Angiogenin (ANG) is a potent stimulator of new blood vessels through the process of angiogenesis. ANG hydrolyzes cellular RNA, resulting in modulated levels of protein synthesis and interacts with DNA causing a promoter-like increase in the expression of rRNA Angiogenin is associated with cancer and neurological disease through angiogenesis and through activating gene expression that suppresses apoptosis.
In this study we measured serum Angiogenin in preterm neonates (1st sample to any preterm, 2nd sample after occurrence of neonatal hypoxia) with correlation to cerebral ultrasound Doppler done at the bedside measuring (RI) changes which indicated changes in cerebral blood flow velocity suggesting the diagnosis of hypoxia.

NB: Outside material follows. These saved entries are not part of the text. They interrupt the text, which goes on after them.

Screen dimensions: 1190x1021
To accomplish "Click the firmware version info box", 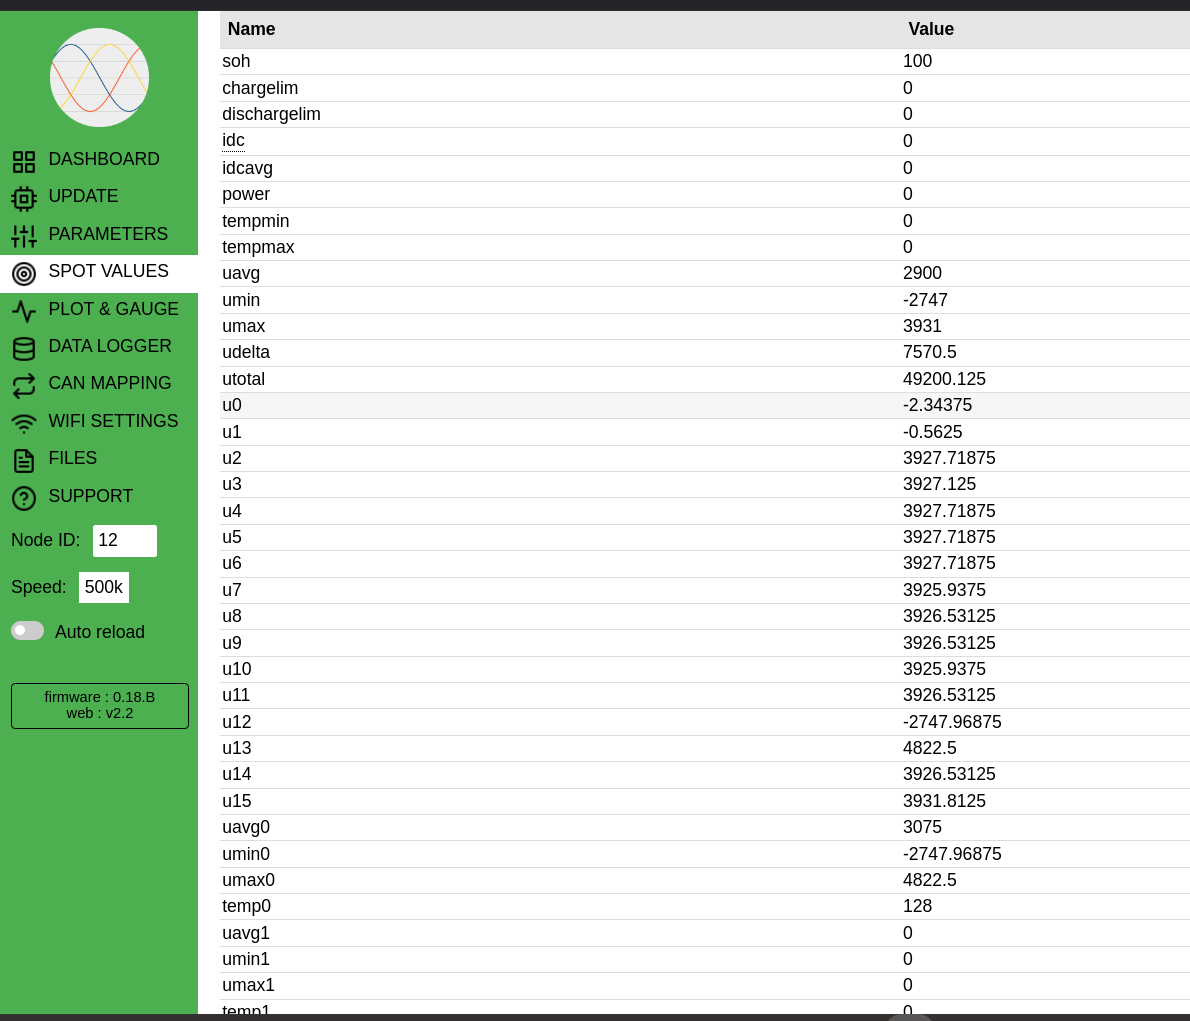I will pos(100,705).
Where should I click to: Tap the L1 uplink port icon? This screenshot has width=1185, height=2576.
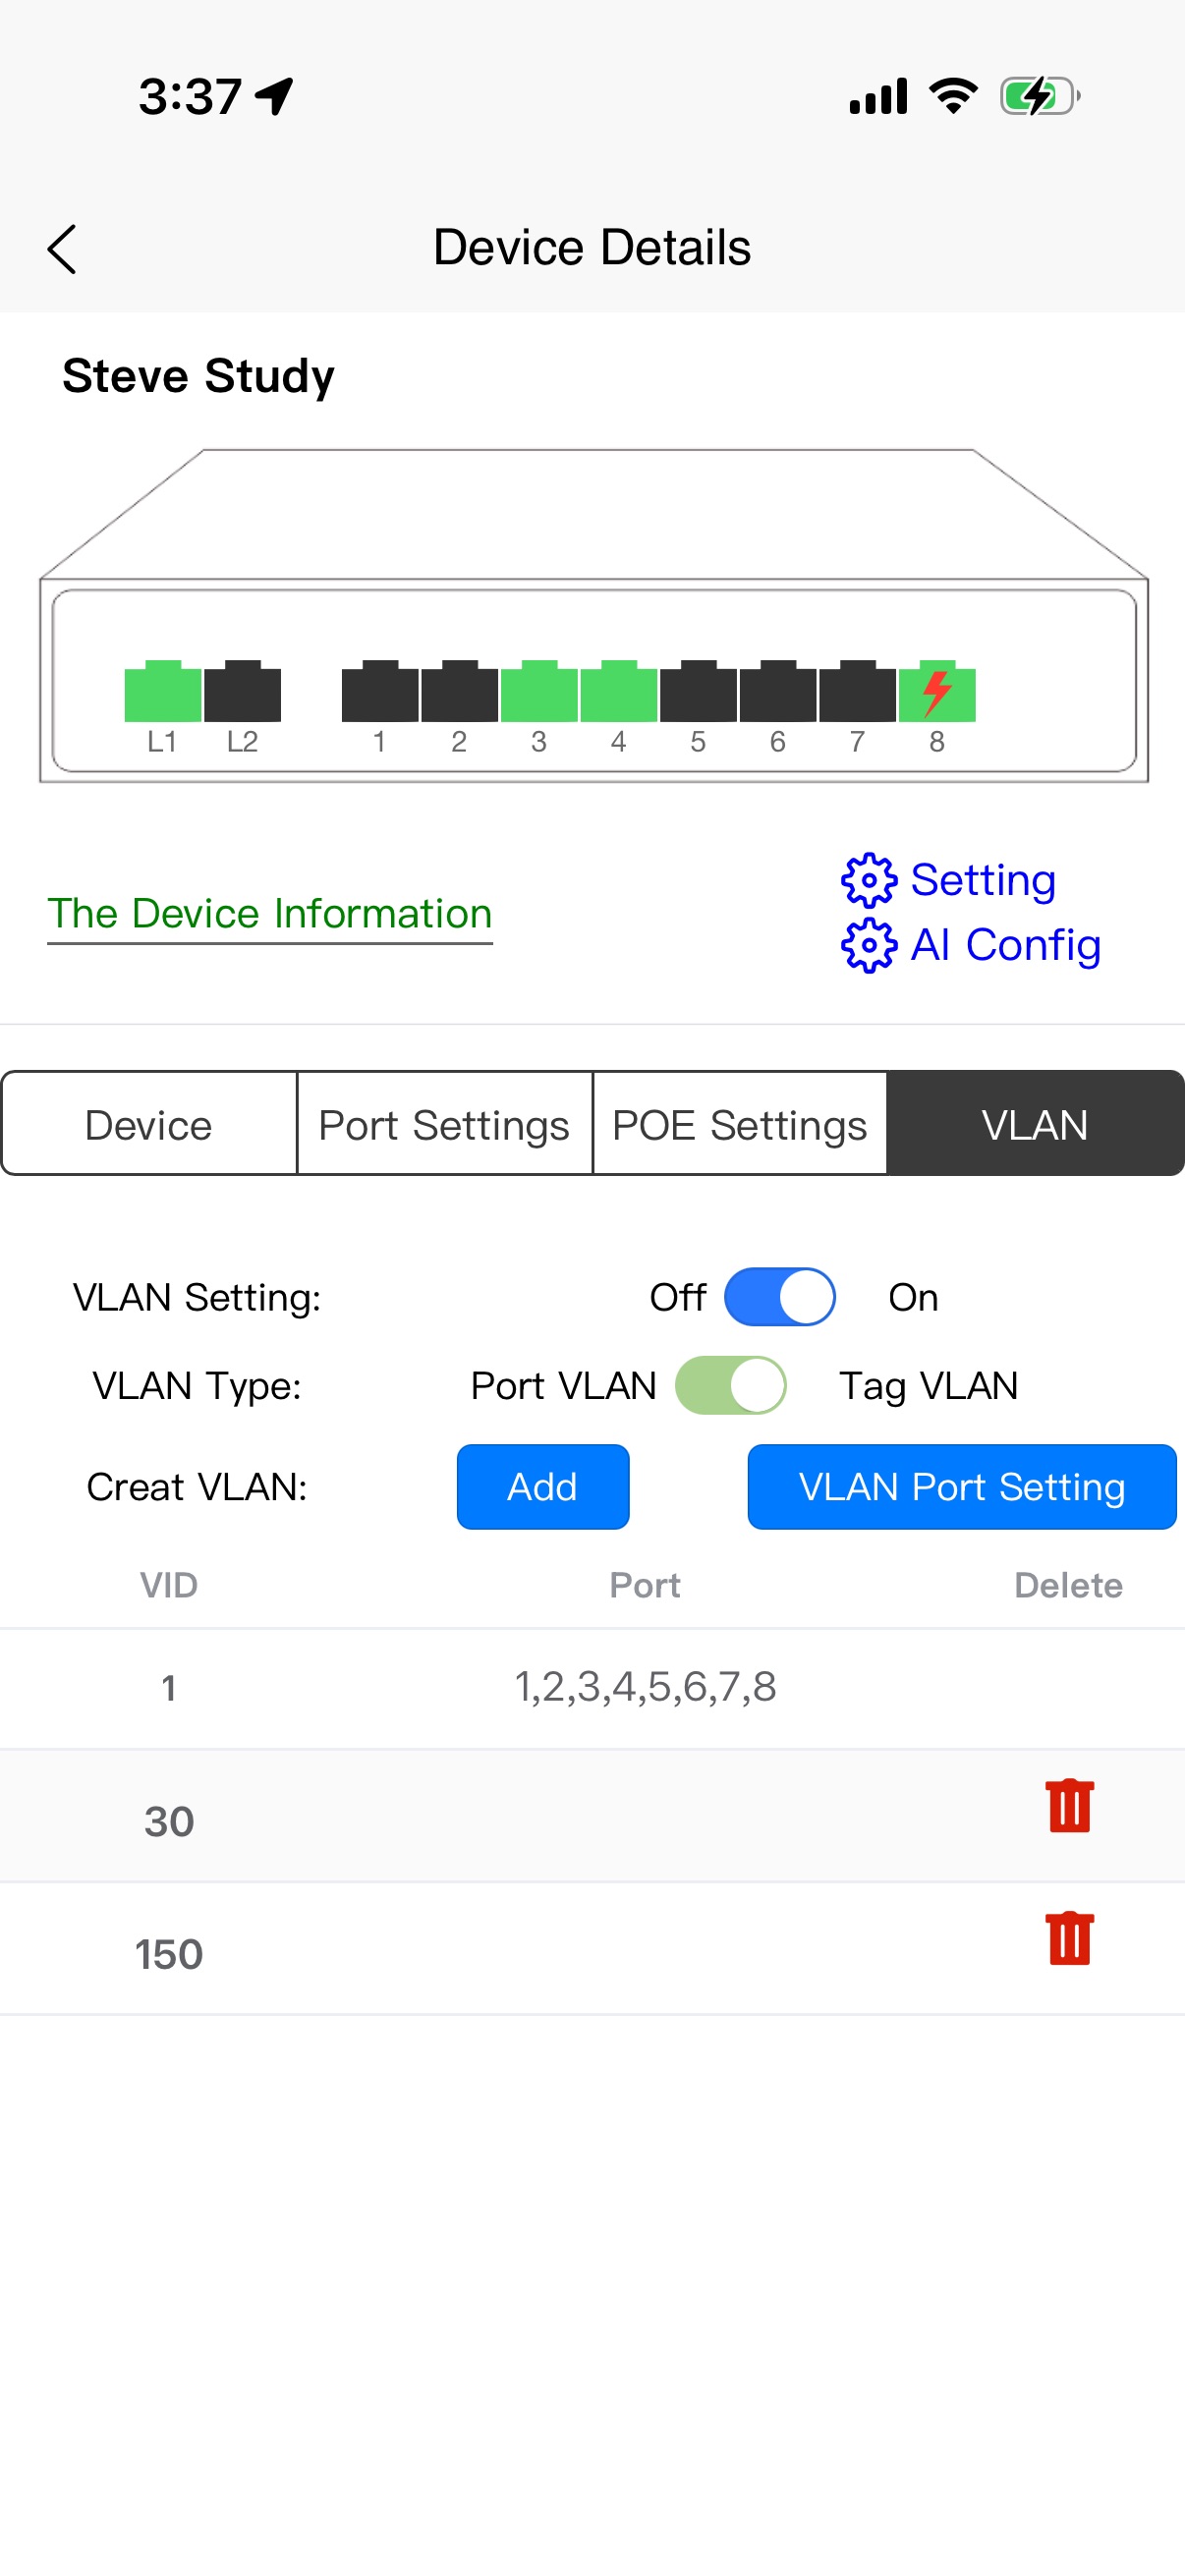(162, 692)
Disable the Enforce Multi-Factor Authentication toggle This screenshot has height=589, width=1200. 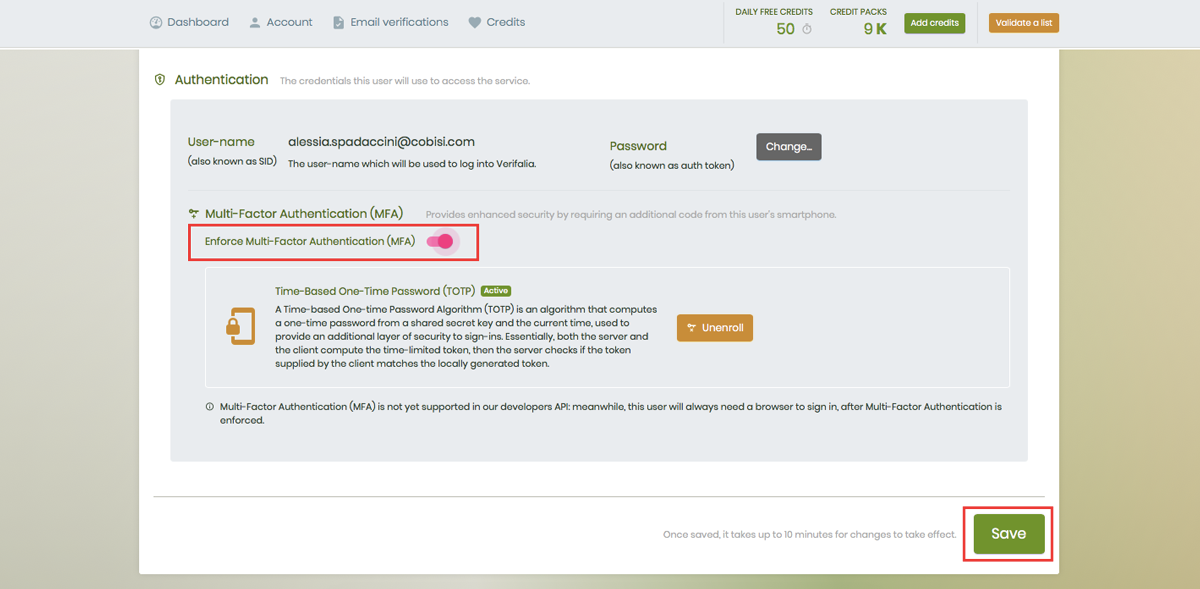point(440,241)
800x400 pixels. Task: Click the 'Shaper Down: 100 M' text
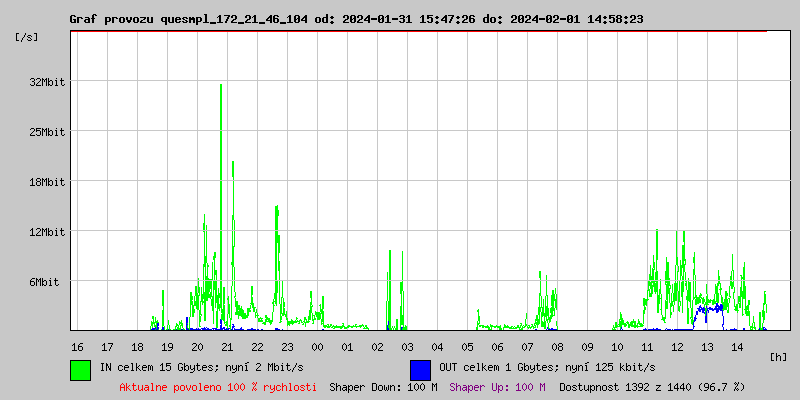pyautogui.click(x=383, y=386)
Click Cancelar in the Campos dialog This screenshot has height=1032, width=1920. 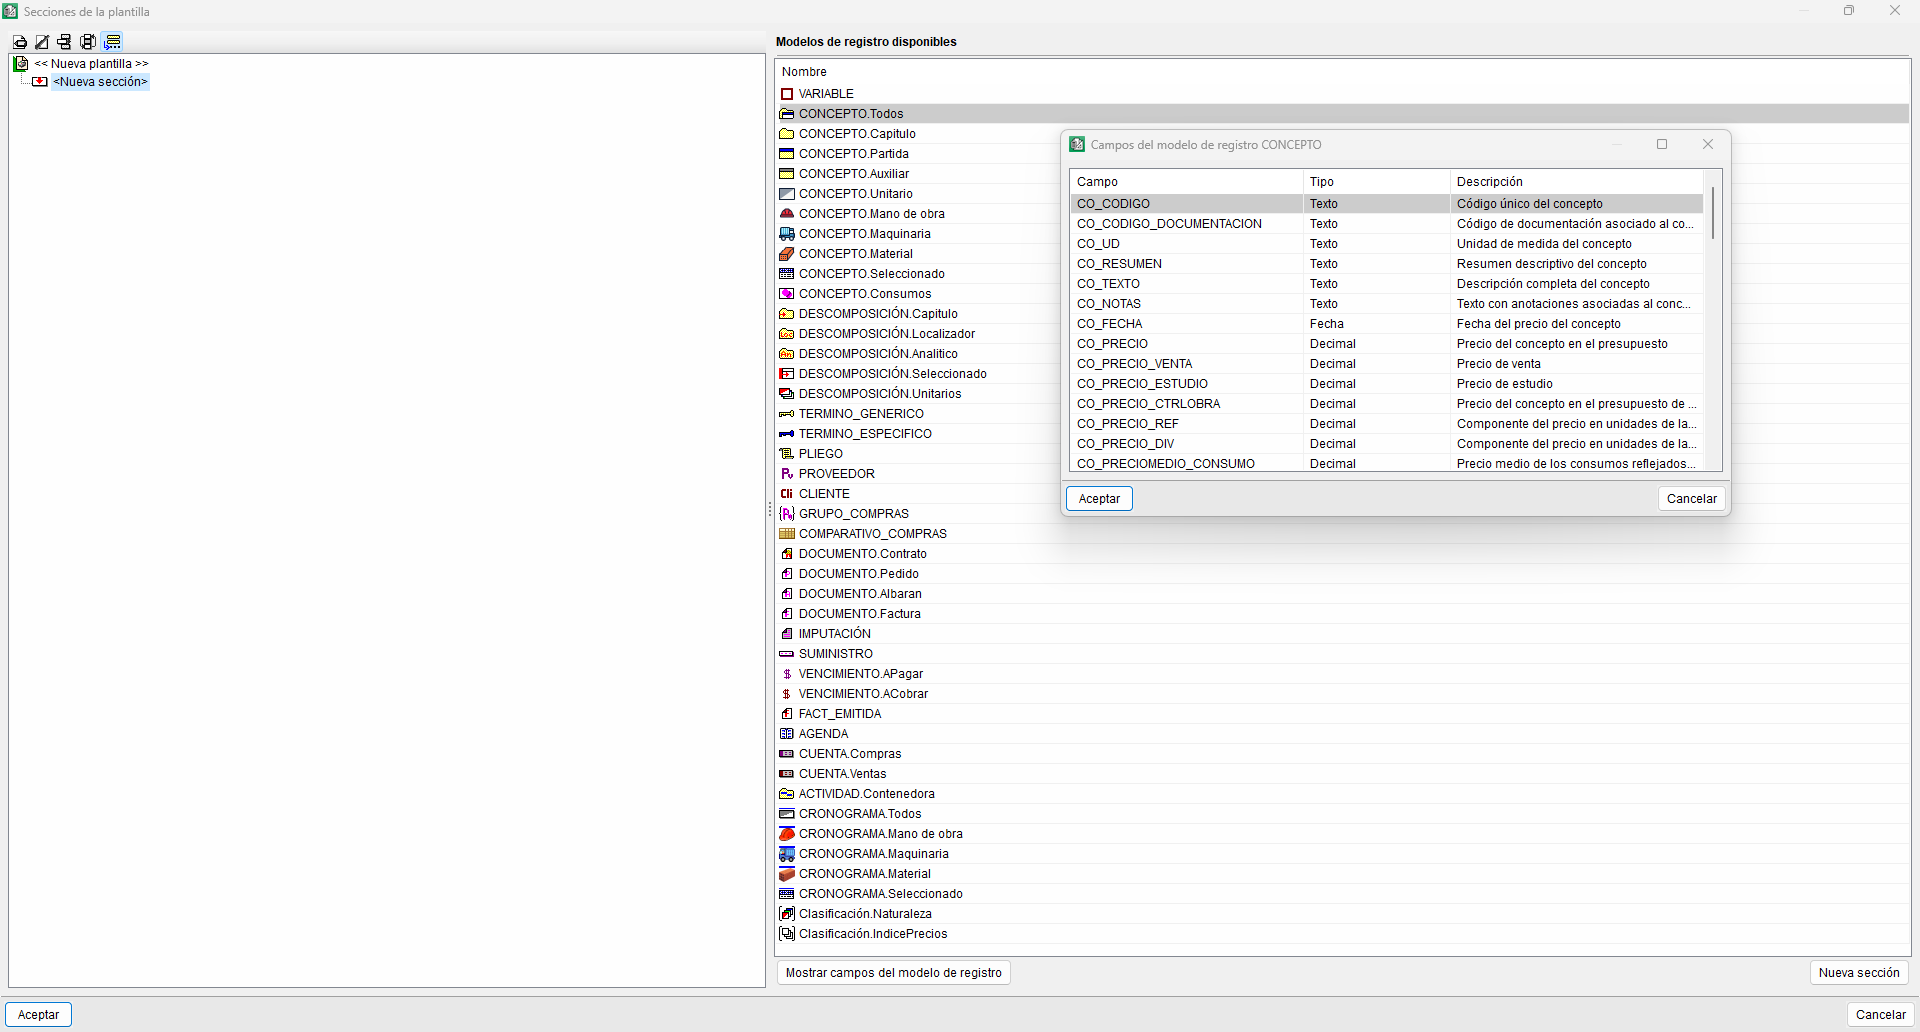1692,499
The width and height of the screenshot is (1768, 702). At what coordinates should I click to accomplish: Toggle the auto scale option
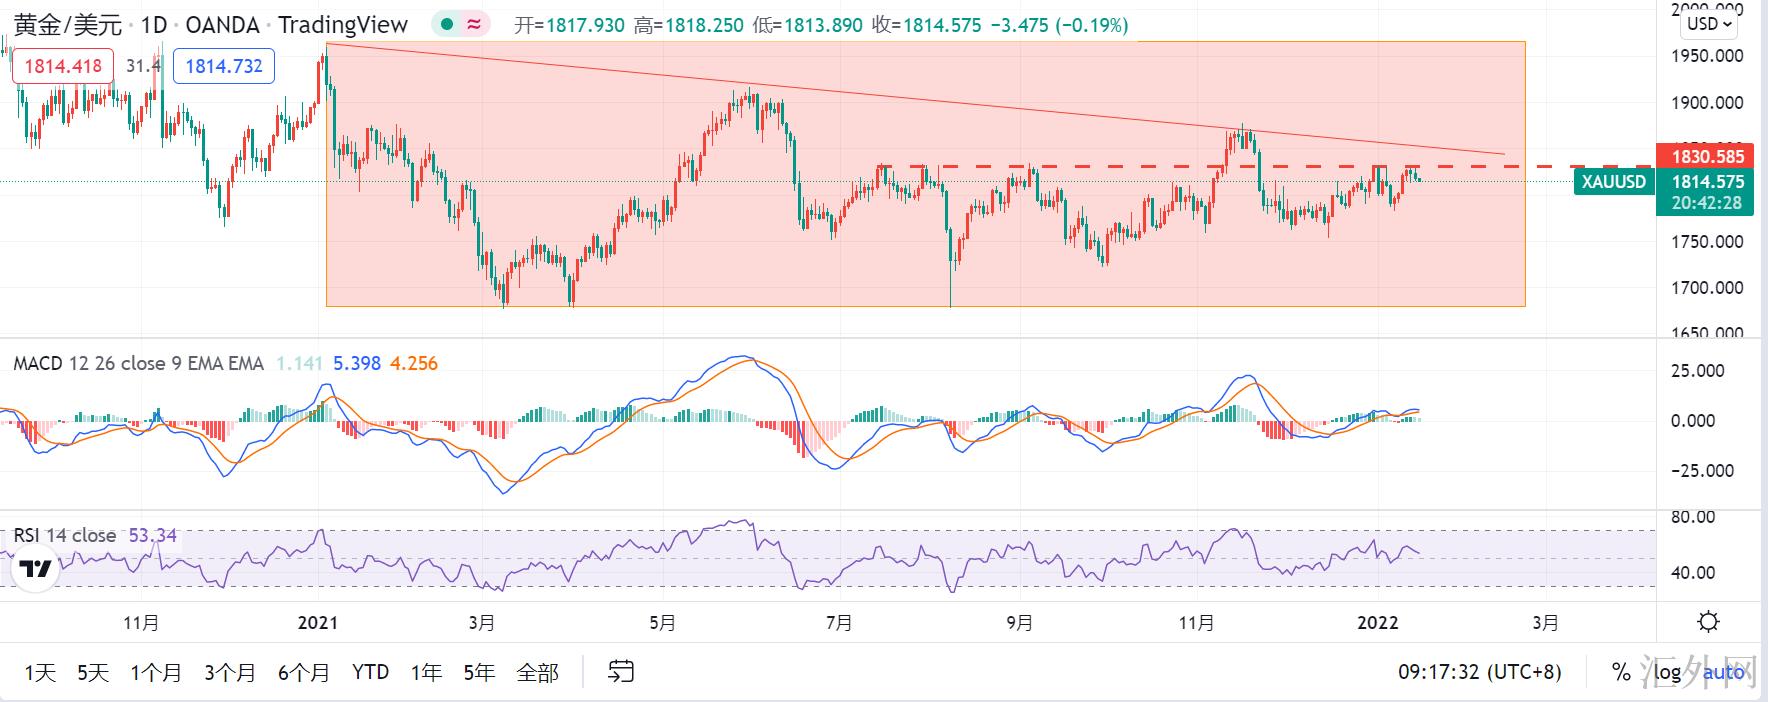(1723, 672)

The current study was an observational study conducted in the period from August 2014 to January 2015 in neonatal intensive care unit, Ain Shams University.
The studied groups involved 40preterm neonates <37 weeks of gestation subjected to any state of neonatal hypoxia classified according to Sarnat staging into 20 cases of moderate and 20 severe HIE.
The studied groups consisted 45% females and 55% males with mean gestational age 32.9 weeks 2.36 SD. Their mean birth weight was 1.89 ± 0.57 SD, 57.5% were delivered vaginally and 42.5% were delivered by CS.
Our study showed no statistical significant differences between cases of moderate and severe HIE as regards gestational age, birth weight and the distribution of males and females.
Our study showed that preterm with severe HIE have statistically significantly higher percentage of occurrence of antepartum hemorrhage than the preterm with moderate HIE (x2=4.444) (p=0.035).
Our study showed no statistical significant differences between cases of moderate and severe HIE as regards neonatal risk factors for hypoxia.
Our study showed no statistical significant difference between cases of moderate and severe HIE as regards TLC, HGB, HCT and PLT.
Our study showed positive correlation and significant between Apgar, Maternal age and resistive index, the rest have insignificant.
Our study showed no statistical significant differences between cases of moderate and severe HIE as regards RI values with (Mean ± SD=0.63 ± 0.12) for moderate cases and (0.61 ± 0.12) for sever cases.
In our study a Receiver operating characteristics (ROC) curve was used to define the best cut off value of resistive index which was <0.52, with sensitivity of 30% specificity of 95% positive predictive value of 85.7%, negative predictive value of 57.6% with diagnostic accuracy of 60.1%.
Our study showed that ANG 1st sample is significantly higher in preterms with severe than moderate HIE with (Mean ± SD=994.5 ± 390.40) and (p=<0.001) in severe cases of HIE.
ANG 2nd is significantly higher in preterm with severe HIE than moderate HIE with (Mean ± SD=1414.20 ± 470.27) and (p=<0.001) in severe HIE cases.
In our study a Receiver operating characteristics (ROC) curve was used to define the best cut off value of ANG 1st and 2nd which was >700 and >1100, with sensitivity of 80% and 70% specificity of 90% and 95% positive predictive value of 88.9% and 93.3%, negative predictive value of 81.8% and 76% with diagnostic accuracy of 88.3% and 85.7% for each one respectively.
Our study showed no significant correlation between ANG 1st and 2nd level and RI value in cases of moderate HIE.
Our study showed statistically significant negative correlation between ANG 1st and 2nd level and RI value in cases of severe HIE.